What’s far less obvious is whether the benefit of those donations will outweigh what Telus is doing with its alarmist and misplaced campaign. My own research shows that where kids really run into trouble online is when their parents leave them to their own devices or, even more dangerous, keep them off the Internet until they’re too old to accept a whole lot of parental guidance. Campaigns that fuel parents’ fear of their kids’ online interactions only contribute to that mistaken inclination to keep kids away from tech altogether.
Parents need tech companies and telecom providers to step up and provide accurate information and practical resources that can help us help our kids. But that means helping parents with the actual risks our kids face: risks like having their online interactions and activities so thoroughly profiled that they’ll never know what it means to make a purchase or cast a vote without first being targeted by dozens of data-driven ads.
Or becoming so habituated to the pressures and distractions of social media that they never develop the ability to be present in their own minds and bodies.
Or the risks that come from limiting kids’ access to technology, like the risk that they’ll be virtually unemployable in a world in which rising automation means that high-earning work will mostly depend on knowing how to program (or at least work with) machines and artificial intelligences.
Thankfully, my own teen seemed largely immune to Telus’ scare tactics.
Ocean’s 8 offered the ideal antidote in a tech-savvy Rihanna, hacking her way around Cartier’s security systems and showcasing the power of programming and Internet smarts.
That’s the message I want my kids and my fellow parents to get from the media: a message of empowerment rather than fear.
Sure, we could pull our kids away from technology, and teach them to regard the Internet as hostile territory. We could flog them with stats that paint online life in the worst possible terms, and lead them to perceive the Internet as a nest of trolls.

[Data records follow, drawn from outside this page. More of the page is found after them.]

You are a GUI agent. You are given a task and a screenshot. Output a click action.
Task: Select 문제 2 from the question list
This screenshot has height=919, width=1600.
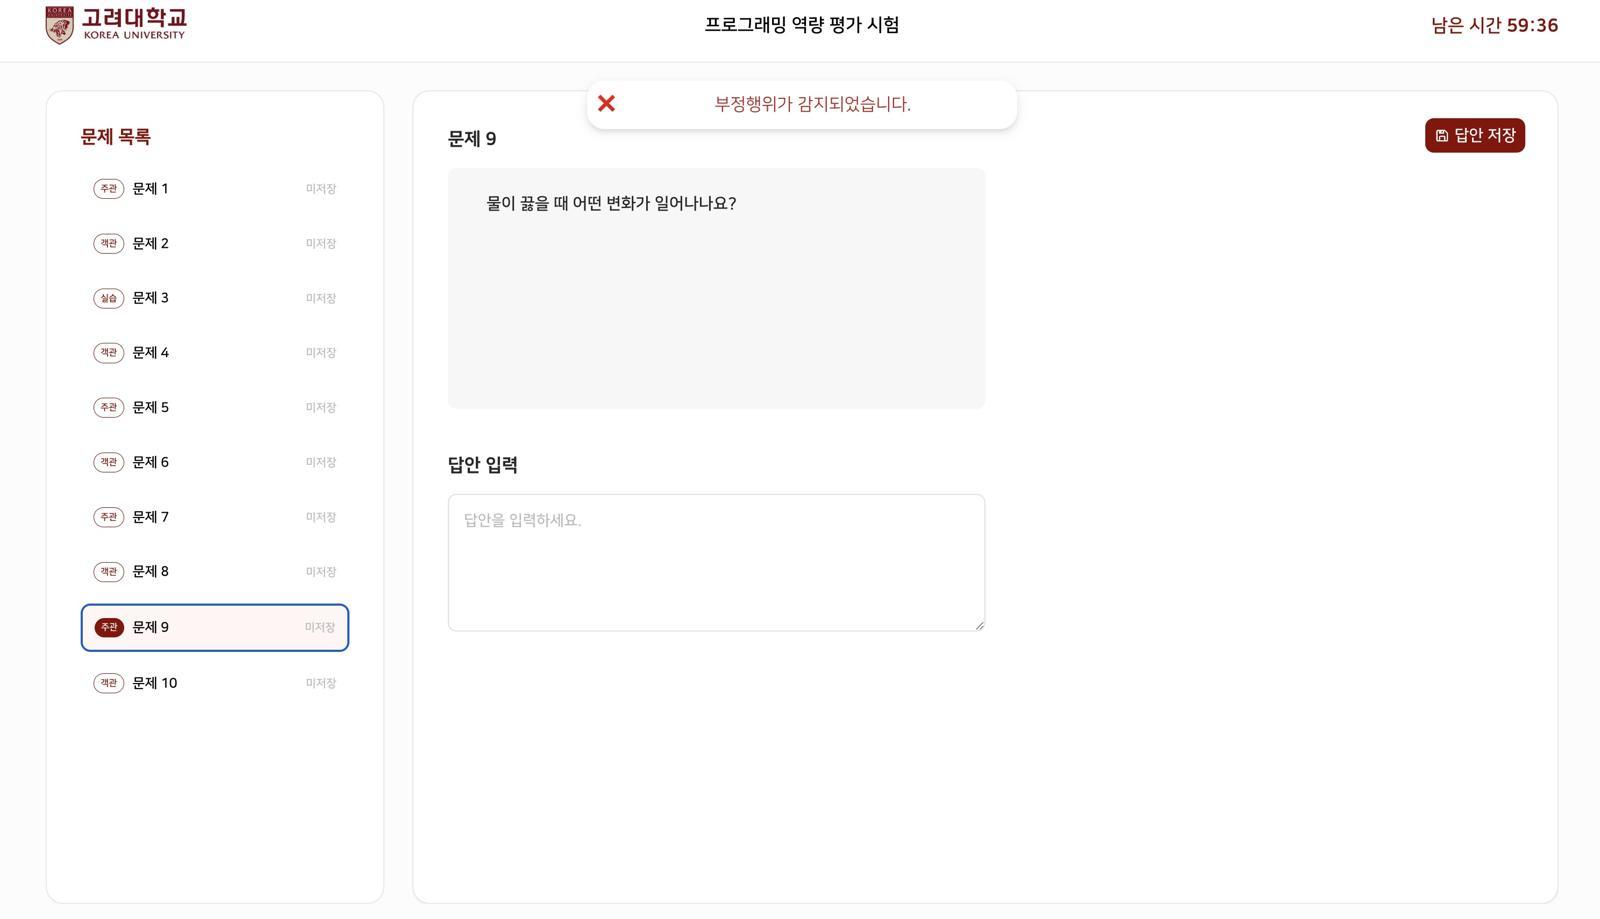point(149,243)
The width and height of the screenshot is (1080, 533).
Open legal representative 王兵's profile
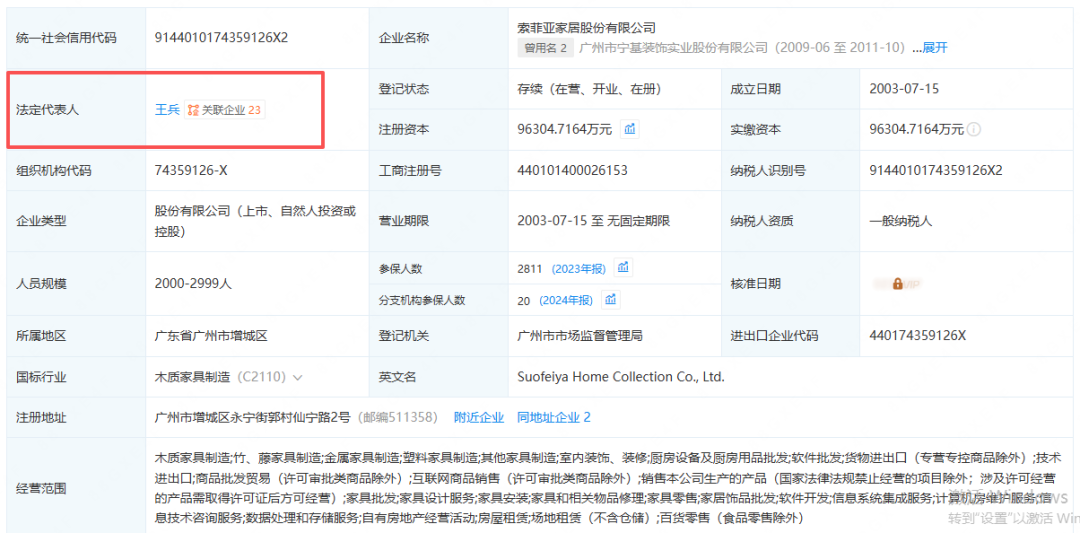coord(166,110)
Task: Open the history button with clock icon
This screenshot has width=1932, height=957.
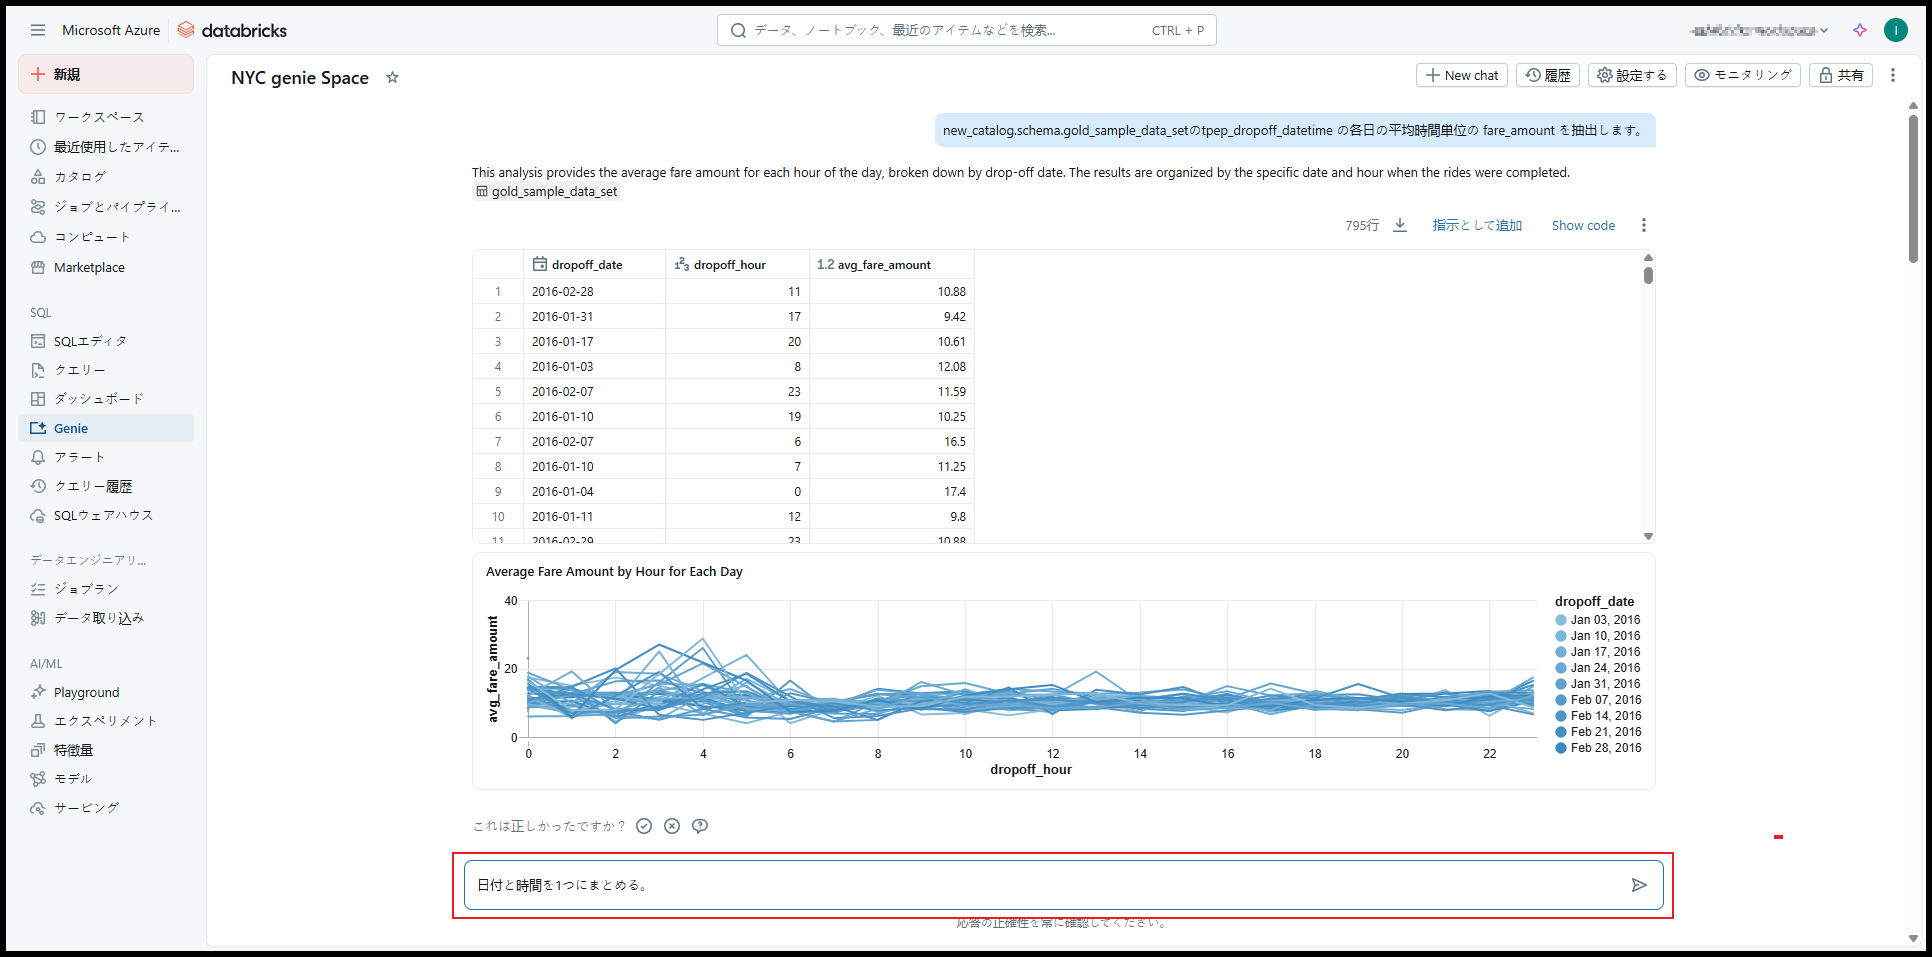Action: pos(1547,75)
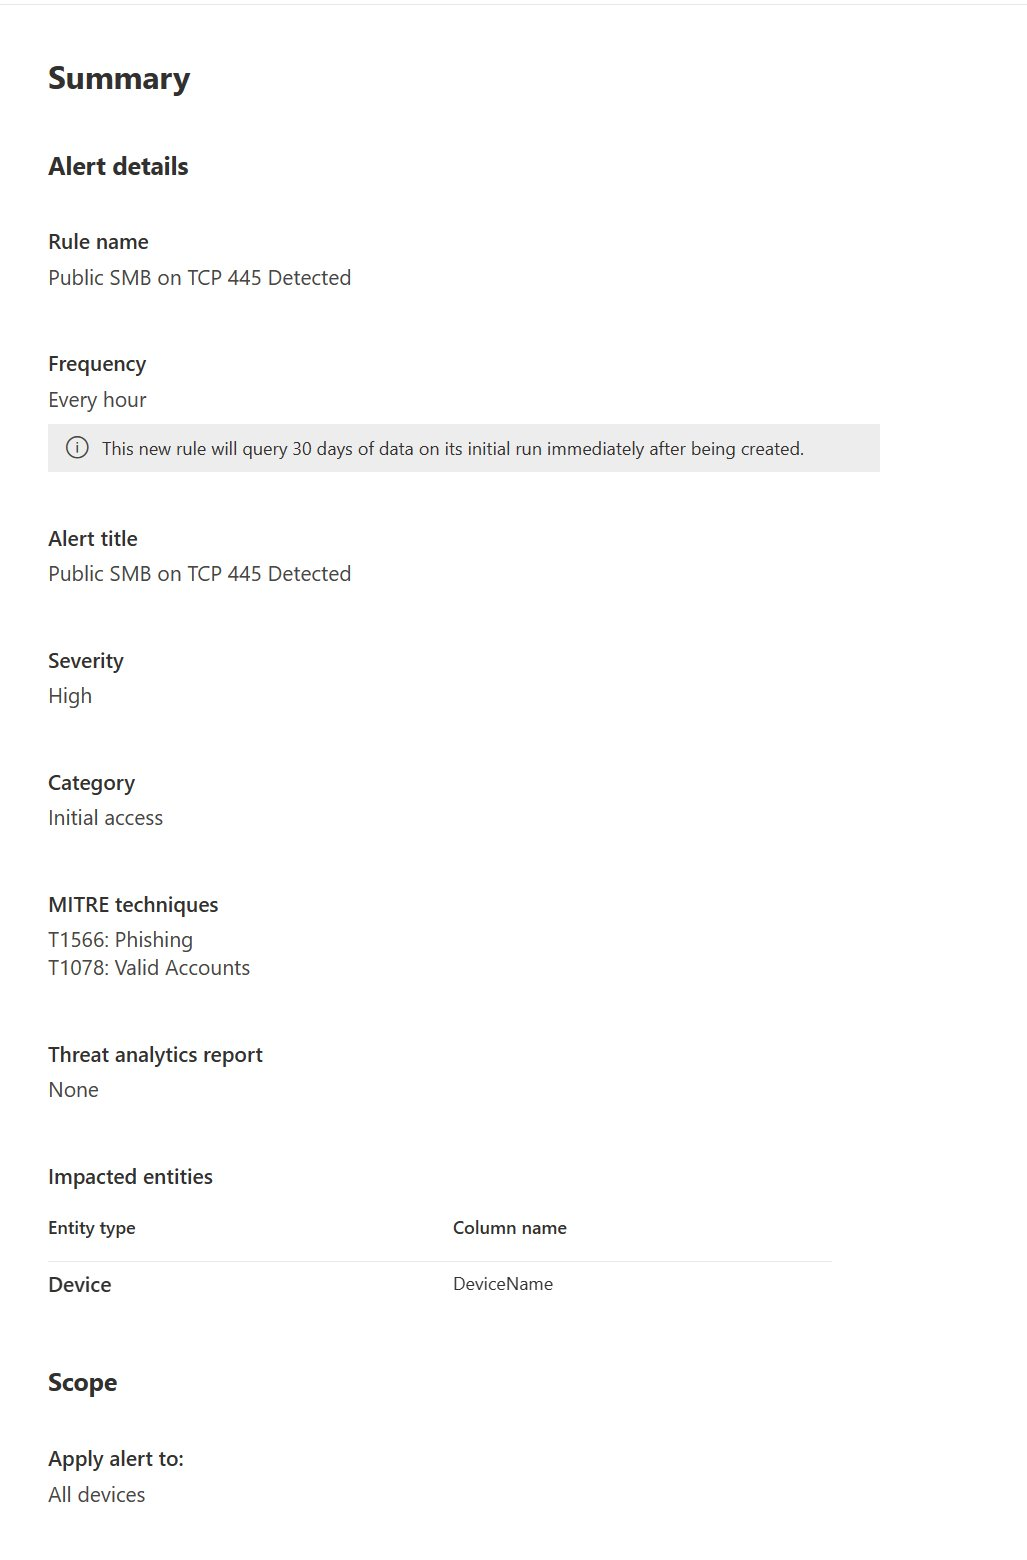Click the Column name column header
Viewport: 1027px width, 1560px height.
[509, 1228]
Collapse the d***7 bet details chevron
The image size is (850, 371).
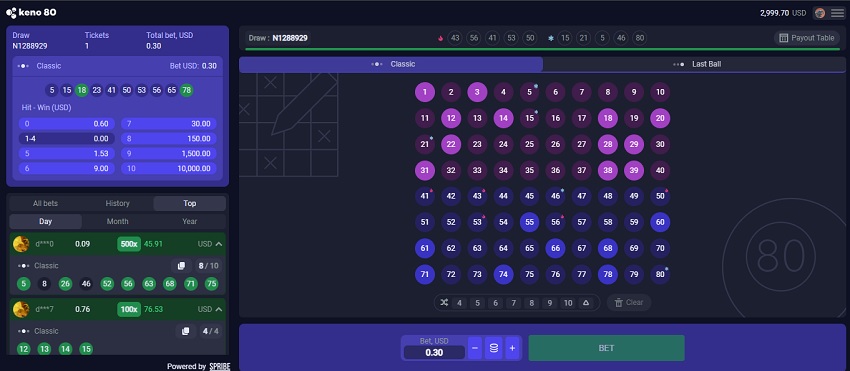tap(219, 309)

Or, we can look at those 8 million Canadian kids as the next generation of online citizens, and teach them to approach the Internet with both sensitivity and confidence. We can talk with them candidly about the challenges of technology use — and equip them with the tools and strategies they need to address these challenges.
We can step into our proper role as digital mentors, and let our children know that it doesn’t take a hack or a heist to find real treasure online.
That’s the message I’ve tried to give my own children, even if I’m not always sure it’s getting through. I circled back with my teen a week after our movie outing, just to make sure that cyberbullying ad hadn’t left them quaking in their boots or too terrified to SMS. And to make sure that — an even worse possibility — I hadn’t ranted or embarrassed my kid out of telling me about their own cyberbullying experiences.
“Uh…how are you doing with all this cyberbullying stuff?” I ventured.
“I’m fine,” my teen replied, without looking up from their iPad. “You parents spend too much time worrying about the Internet.”
Maybe that line should be the Telus pre-show ad for Ocean’s 9.